Quando conheci o Vôvô já ele tinha estado em Angola durante quatro anos, numa região bem ao Norte, Santo António do Zaire, hoje Soyo (sua designação de origem e actual), na foz do rio Zaire. Foi uma das poucas cidades que não conheci pois viajei muito por Angola, não só como professora, mas também como encarregada administrativa (e para solucionar problemas das alunas) dos Lares da Mocidade Portuguesa. Só que em Sazaire, como abreviadamente se referiam àquela terra, não havia nenhum desses Lares.

Mas voltando um pouco atrás, o Vôvô tinha vindo à Metrópole, (era assim que nas colónias se referiam a Portugal), por dois anos, para fazer a parte complementar do seu curso. Encontrámo-nos quando ele respondeu a um anúncio para alugar um quarto na casa dos Neves, um casal de meia-idade, onde eu já estava hospedada. A princípio, só nos víamos praticamente à hora do almoço, porque ambos saíamos cedo de casa, ele para o seu curso e eu para dar aulas no Liceu Maria Amália, que ficava ali ao lado. Mais tarde, quando os donos da casa e a Celeste, uma grande amiga, também hóspede e já desaparecida do nosso convívio, iam para os seus empregos, quedávamo-nos à mesa, prolongando a conversa, muitas vezes sobre Angola, que também a mim não era totalmente estranha porque tinha lá vários Tios e a minha Madrinha, como já referi.
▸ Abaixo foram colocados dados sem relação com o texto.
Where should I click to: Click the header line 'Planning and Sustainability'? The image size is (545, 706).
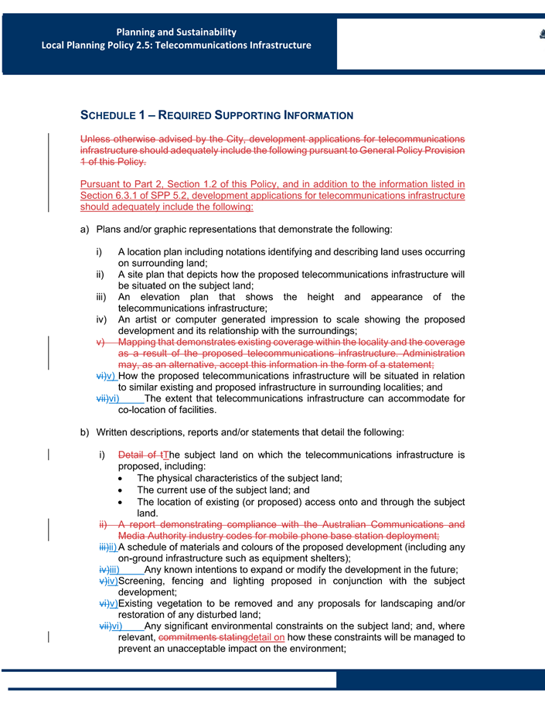[x=176, y=32]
E assim nos apaixonámos um pelo outro.

Ao fim de algum tempo, conhecendo-nos melhor e apreciando os feitios e qualidades mútuas, o Vôvô perguntou-me se queria casar com ele, mas teria de ir para Angola, pois era lá que estava o seu futuro. Honestamente avisou-me de que correria o risco de não poder continuar a exercer a minha profissão de professora, porque havia muitas probabilidades de ele ser colocado numa região onde não houvesse um Liceu. Como tinha sido sempre essa a grande aspiração da minha vida e, ainda por cima, tinha a promessa de, em breve, ir dar aulas para a Faculdade de Letras, tenho de confessar que hesitei um pouco, mas como o outro meu grande sonho era ter filhos e via no Vôvô um bom modelo de marido e de pai, não hesitei. Estávamos em Abril ou Maio de 1958, com o ano lectivo quase no fim, mas só nos casámos no dia 23 de Outubro, depois de eu ter passado as minhas longas férias na aldeia e o Vôvo em casa de seus Pais. Escrevíamo-nos diariamente uma carta e soube depois, que quando a minha carta chegava, a meio da manhã, a casa dos Bisavós, logo a Bisavó Inês corria a entregá-la ao Vôvô dizendo com um sorriso: “Aí tens a sempre certa!”. Diga-se aqui, entre parêntesis, que os correios eram, nesse tempo, bem mais pontuais do que hoje.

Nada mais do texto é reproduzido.